In In re Lombrano, Judge Kahn confronted the all-too-common BAPCPA problem of repeat filings colliding head-on with the automatic stay provisions. Ms. Lombrano—pro se—had filed three bankruptcy cases in under five months, two Chapter 7s (one dismissed for filing defects and jurisdictional issues, the next for nonpayment of the fee) followed by this Chapter 13.

Facing eviction, she filed an “Urgent Motion to Impose Stay.”
Facing her motion, she did not appear at the hearing.
Facing the statute, the Court had essentially no choice. 

Accordingly, the stay was denied.

But the real significance of Lombrano comes from what doesn’t apply: the familiar “narrow reading” of § 362(c)(3) from In re Paschal and In re Jones—a doctrine still followed in the Middle District (even though it originated under Judge Small in the EDNC), but entirely unavailable when two prior dismissals appear on the debtor’s recent record.

Why § 362(c)(3) Doesn’t Help Here: Paschal/Jones Narrow Interpretation Becomes Irrelevant

Had there been only one prior dismissal within the year, Ms. Lombrano might have benefitted from MDNC’s continued adherence to:

  • Paschal, 337 B.R. 274 (Bankr. E.D.N.C. 2006)

  • Jones, 339 B.R. 360 (Bankr. E.D.N.C. 2006)

Under those decisions, § 362(c)(3) terminates the stay:

  1. Only as to the debtor,

  2. Not as to property of the estate, and

  3. Only as to creditors who acted following the prior dismissal.

This nuanced and debtor-protective interpretation frequently gives repeat filers at least some breathing room, and it remains the prevailing rule in the MDNC (even though the EDNC has occasionally shown signs of wavering from Judge Small’s original view).

But none of that applies when the debtor has two prior dismissals.

With two prior dismissed cases in the past 12 months, this filing falls squarely under § 362(c)(4):

  • No automatic stay arises at all.

  • The debtor must request that the stay be imposed.

  • The debtor must overcome a presumption of bad faith.

  • And must do so by clear and convincing evidence.

  • The Court is prohibited from granting retroactive relief (§ 362(c)(4)(C)).

Most importantly:
§ 362(c)(4) completely displaces Paschal/Jones.

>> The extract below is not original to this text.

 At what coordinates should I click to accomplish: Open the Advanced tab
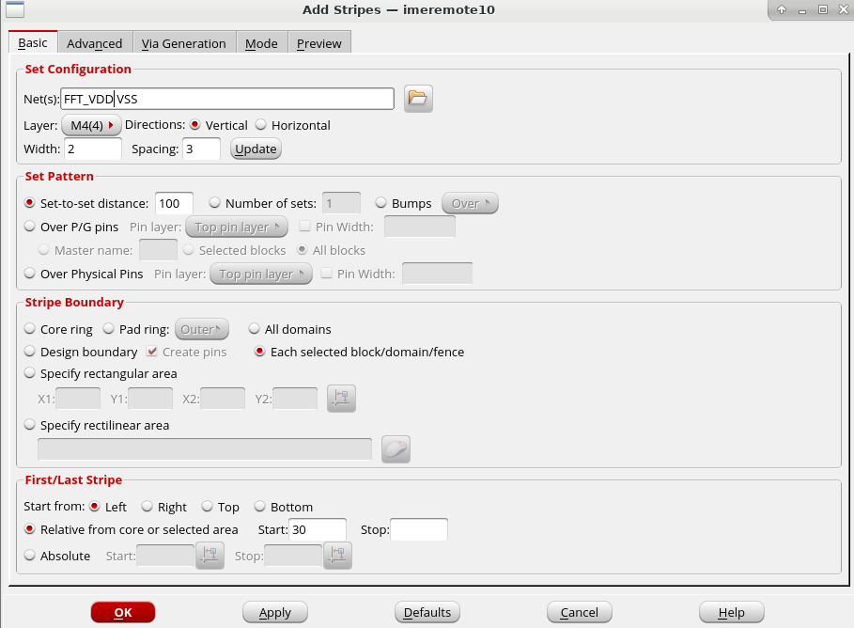94,43
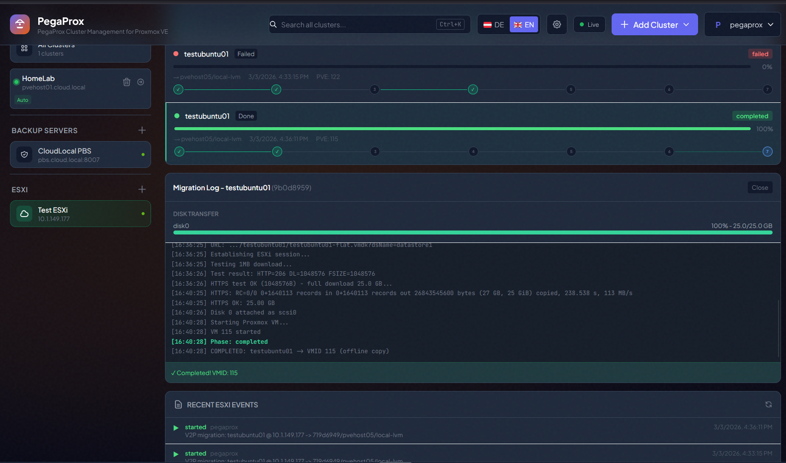Switch language to DE
The image size is (786, 463).
point(494,24)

You don’t get to argue that the stay remains in place as to estate property.
You don’t get to argue that it terminates only as to certain creditors.
There is no stay—period—unless and until the Court decides otherwise.

And here, Ms. Lombrano didn’t appear, didn’t testify, and didn’t rebut the statutory presumption. As Judge Kahn succinctly concluded: the stay cannot and will not be imposed.

Commentary: A Predictable, Avoidable Outcome

Cases like Lombrano should be stapled to the intake materials of every consumer bankruptcy practice. They illustrate three recurring truths:

1. § 362(c)(3) is irritating but manageable.

Especially in the MDNC, the Paschal/Jones narrow reading keeps the practical effect modest—even after one prior dismissal.

2. § 362(c)(4) is a brick wall.

Two prior dismissals transform the stay from automatic to aspirational.
The debtor must earn the stay back.
And pro se litigants almost never clear the “clear and convincing” bar.

3. Showing up matters.

A stay-imposition motion under § 362(c)(4) is an evidentiary hearing, not a formality. Miss it, and the case collapses under its own procedural weight.

4. Timing matters even more.

Had Ms. Lombrano obtained counsel after the first dismissal (or even the second), someone could have course-corrected:

  • By addressing the filing-fee issue,

  • Or fixing the jurisdictional defect,

  • Or ensuring future filings were prosecuted properly.

Instead, three filings in rapid succession triggered the worst possible statutory outcome.

Takeaway:

In the Middle District, debtors with two dismissals in a year cannot look to the friendly shelter of Paschal and Jones—those cases simply do not apply. Once § 362(c)(4) governs, the stay never arises, the evidentiary burden is steep, and as Lombrano shows, failing to attend the hearing makes denial virtually automatic.

In short:

You rarely get a third chance to make a second impression—especially in bankruptcy court.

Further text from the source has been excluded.